Torezolid phosphate (TR-701) is the
phosphate monoester
prodrug of the
oxazolidinone TR-700 which demonstrates potent in vitro activity against Gram-positive bacteria, including
methicillin-susceptible Staphylococcus aureus (MSSA) and methicillin-resistant S. aureus (MRSA). The pharmacodynamics of
TR-701 or
TR-700 (
TR-701/700) against S. aureus is incompletely defined. Single-dose pharmacokinetic studies were conducted in mice for
TR-701/700. Forty-eight-hour dose range and 24-hour dose fractionation studies were conducted in a neutropenic mouse thigh model of S. aureus
infection using MRSA ATCC 33591 to identify the dose and schedule of administration of
TR-701/700 that was linked with optimized antimicrobial effect. Additional dose range studies compared the efficacies of
TR-701/700 and
linezolid for one MSSA strain and one community-associated MRSA strain.

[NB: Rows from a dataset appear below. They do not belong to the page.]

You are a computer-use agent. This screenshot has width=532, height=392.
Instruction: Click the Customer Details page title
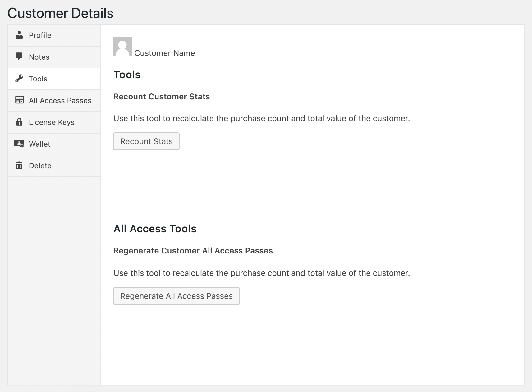[60, 13]
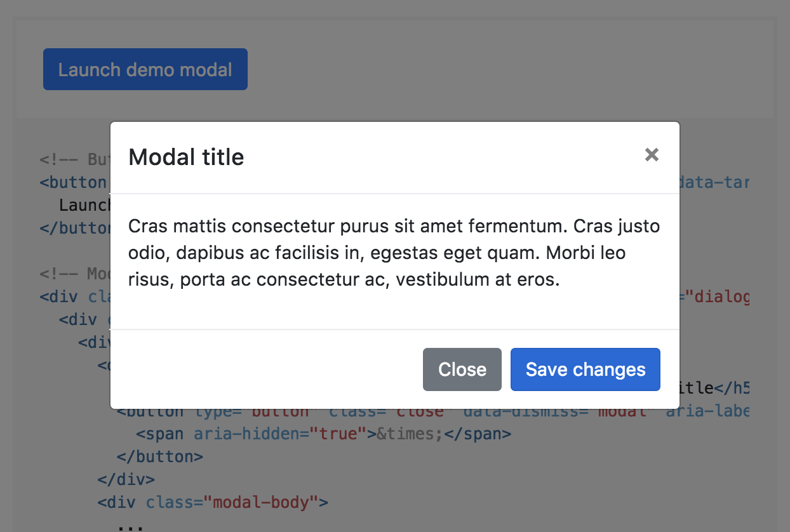Click the Launch demo modal button
This screenshot has width=790, height=532.
click(145, 69)
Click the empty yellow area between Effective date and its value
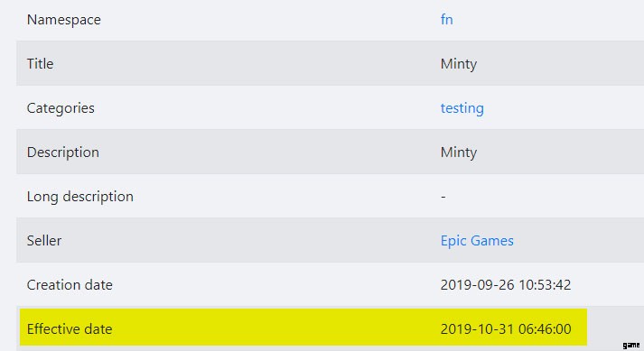 pos(275,328)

In dose range studies,
TR-701/700 was equally bactericidal against MSSA and MRSA. Mean doses of 37.6 and 66.9 mg/kg of
body weight/day of
TR-701/700 resulted in stasis and 1 log CFU/g decreases in bacterial densities, respectively, at 24 h, and mean doses of 35.3, 46.6, and 71.1 mg/kg/day resulted in stasis and 1 and 2 log CFU/g reductions, respectively, at 48 h.

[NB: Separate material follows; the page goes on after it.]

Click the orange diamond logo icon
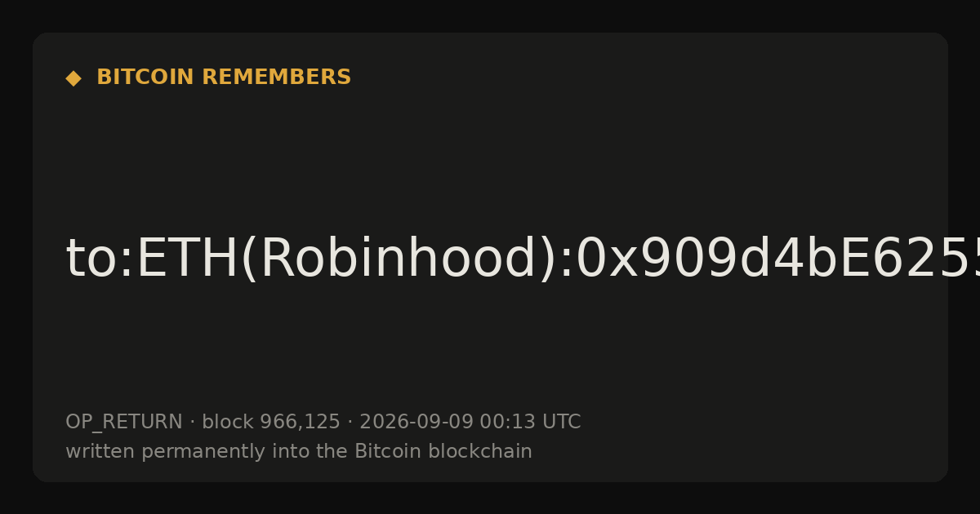This screenshot has height=514, width=980. 74,78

Linezolid administered at doses as high as 150 mg/kg/day did not achieve stasis at either time point. Dose fractionation studies demonstrated that the area under the concentration-time curve over 24 h in the steady state divided by the MIC (AUC/MIC ratio) was the pharmacodynamic index for
TR-701/700 that was linked with efficacy.

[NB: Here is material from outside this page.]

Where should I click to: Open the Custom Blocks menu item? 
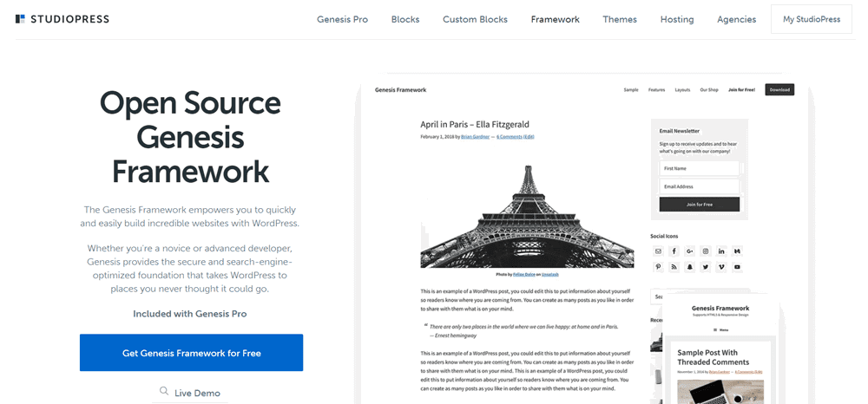(x=475, y=19)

TR-701/700 was highly active against MSSA and MRSA, in vivo, and was substantially more efficacious than
linezolid, although
linezolid's top exposure has half the human exposure. Dose fractionation studies showed that AUC/MIC was the pharmacodynamic index linked with efficacy, indicating that once-daily dosing in humans is feasible.